Sunday, August 15, 2010

Home and garden: Soleil's Giverny

Gardening and painting apart, 
I'm no good at anything
Claude Monet
Summer is grey-white and gloomy here, indoors and out, so to try to beat the blues, I followed Geo Meek's link from Facebook to two SLCC speeches, the first by Philip Rosedale, the second by Doug ThompsonI thought for a long time 'Dusan' was a girl's name, Dusan/Susan, I suppose. Anyway Hobo stalwart Geo Meeks rocks, you should bookmark his site livestream.com. 
Before today, I had never seen or heard P. in the flesh; he wore a weird shirt and improbable hair; but to be fair he was jet lagged, which explains why on a couple of occasions he lapsed into trying to sell us an iphone. 
He is going to fix lag, Search, and the communication gap; let 16 year-olds come play with the grownups (yippee), and make it so an avie can have multiple names, because... apparently we need more deception in SL.
He is going to let you design him a brand new avatar - as long as it looks like the old one, but with better (ie free) clothes. 
So, 'Everything is/will be fine'. I felt sorry for the lady teacher, whose hard work selling the soon-to-be defunct teen grid is now all for nothing; she got an amazingly insincere response from P and after lunch, Doug Thompson rambled on for an hour on this and that. He has the same tailor as P.
But who cares. 
When there is no way to walk away, what do you do? Keep going. In otherwise excellent health, over the last two decades of his life, Monet lost his sight to cataracts. Colours became desaturated, and objects faded into blurred shapes; a deteriorating, frustrating, unbearable state of unrezzedness. Four years before his death he wrote to a friend, "I am more absorbed than I've ever been, expecting to achieve something, but I was forced to change my tune and give up a lot of promising beginnings and abandon the rest."
That threat of abandonment did not materialize, the paintings kept coming; abstract, with rather muddy colours, but paintings nonetheless. 'My poor eyesight makes me see everything through a fog. I't very beautiful just the same, and this is what I wish to convey."  
That beauty is conveyed into Second Life thanks to Soleil Snook  and her Monet house on Giverny. The house, built by Jorge Serapis with sculpties by Vicky Jayaram, is a fascinating case study in how a real life treasure can become accessible to everyone on the grid. It is still a work in progress, although the kitchen, living, and dining rooms are well on their way to being complete. One unexpected aspect of the house is Monet's choice of art - you find none of his own pictures on the walls, he preferred Japanese landscapes, and was instrumental in making them popular. 
Soleil Snook: I don't mind that the process is taking a long time, and I love Vicky's sculpties because they lay flat and don't pucker. I'm particularly pleased with the sculptie oven. Monet entertained a lot at home, that's why the oven is so large, he took great pride in serving fresh produce from his own kitchen garden. Sculpting is not my thing. Mirror imaging just makes me crazy, so I build things and send them off to be converted into sculpties.

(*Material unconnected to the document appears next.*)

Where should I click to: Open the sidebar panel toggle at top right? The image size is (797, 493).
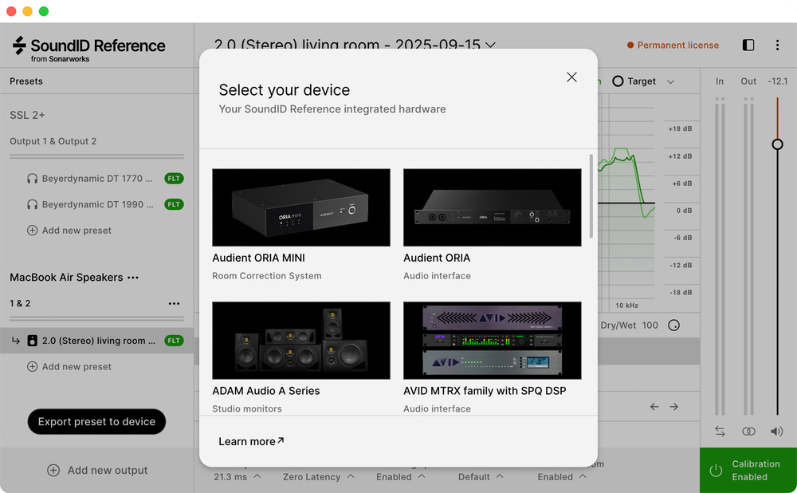747,45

There's a poster in each room that shows how close Soleil's version of the house is to the real one.  The original house was a farm house and when Monet bought it he added on a bedroom for himself and a studio with a separate entrance, seen here. This was because he was a morning person, and Alice and the children were not, this way he could entertain buyers without disturbing the whole family. He had six grown-up children living with him at one time, the three boys sleeping in the attic, and the three girls in a small room above the kitchen.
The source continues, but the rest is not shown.